- Instructions for the task
In the data, find each line where the word "agent" appears and list that line.

----

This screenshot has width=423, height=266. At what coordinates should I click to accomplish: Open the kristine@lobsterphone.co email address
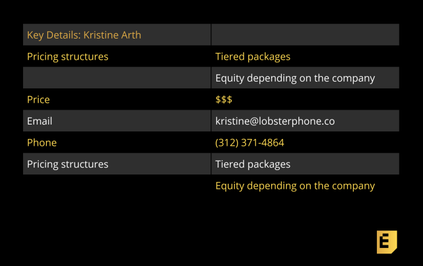(x=275, y=121)
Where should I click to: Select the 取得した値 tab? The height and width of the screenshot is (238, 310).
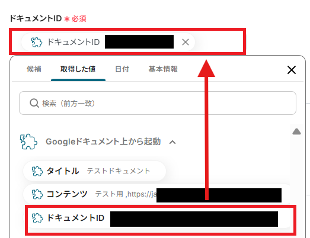[x=78, y=69]
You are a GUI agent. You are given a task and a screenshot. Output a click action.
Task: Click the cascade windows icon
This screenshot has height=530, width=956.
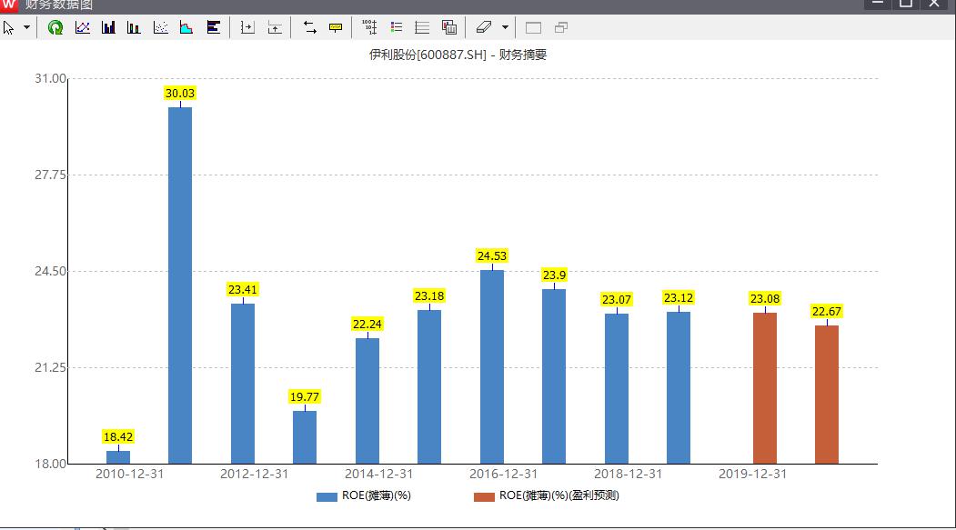pos(560,28)
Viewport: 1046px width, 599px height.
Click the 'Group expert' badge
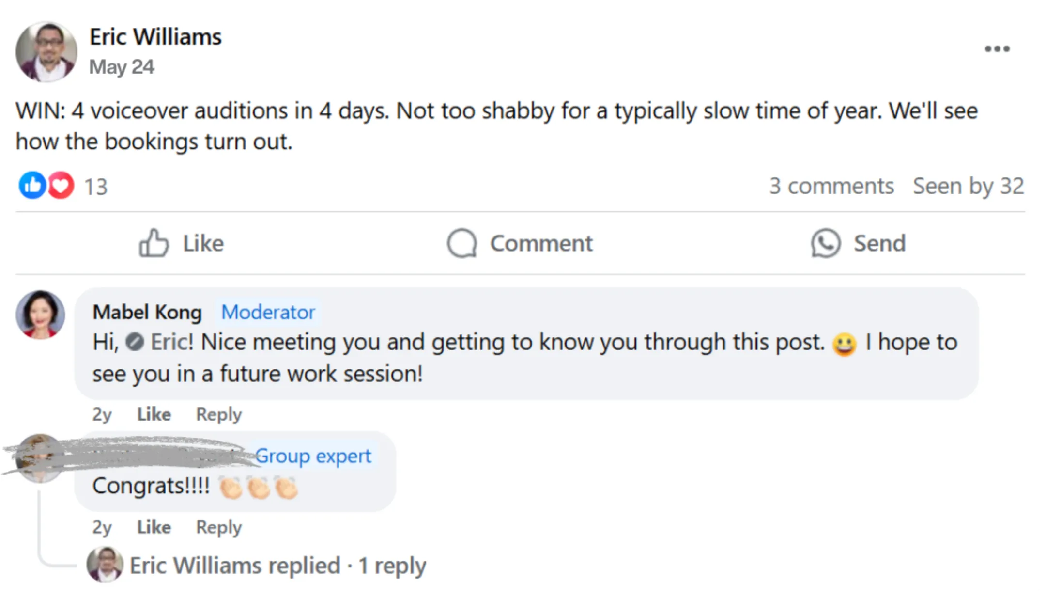313,456
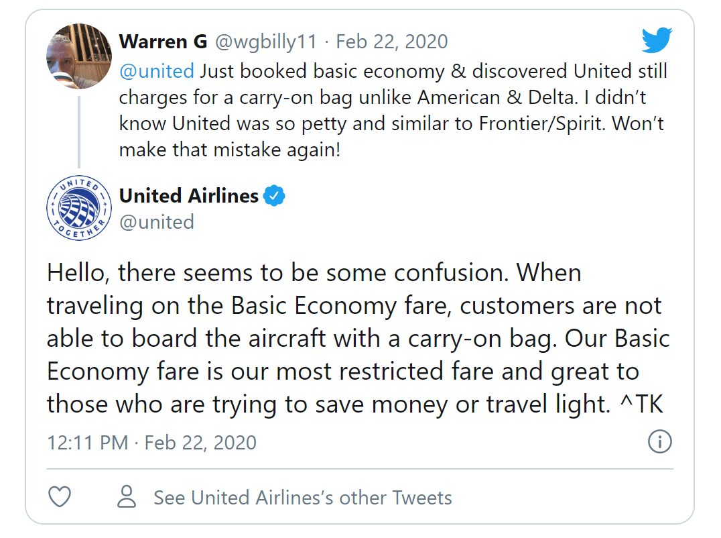Click United's Basic Economy reply text
Screen dimensions: 721x538
(358, 339)
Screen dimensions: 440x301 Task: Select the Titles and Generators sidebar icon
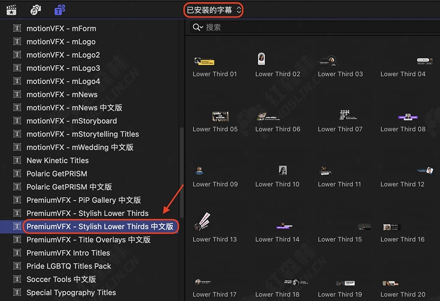pos(60,10)
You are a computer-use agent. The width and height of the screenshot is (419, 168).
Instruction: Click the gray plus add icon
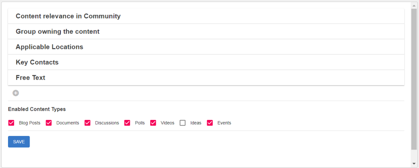(16, 93)
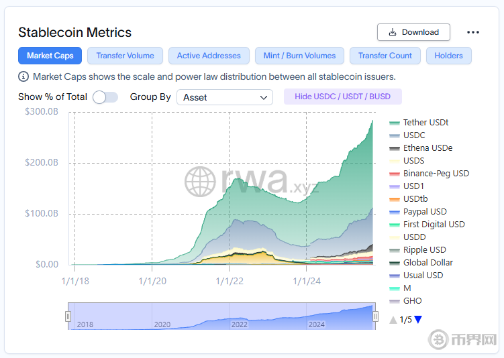
Task: Toggle Paypal USD legend entry
Action: [424, 212]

----

- Exercise solution
You are a GUI agent. You are given a task and a screenshot. Output a click action.
You are a computer-use agent. The width and height of the screenshot is (419, 168).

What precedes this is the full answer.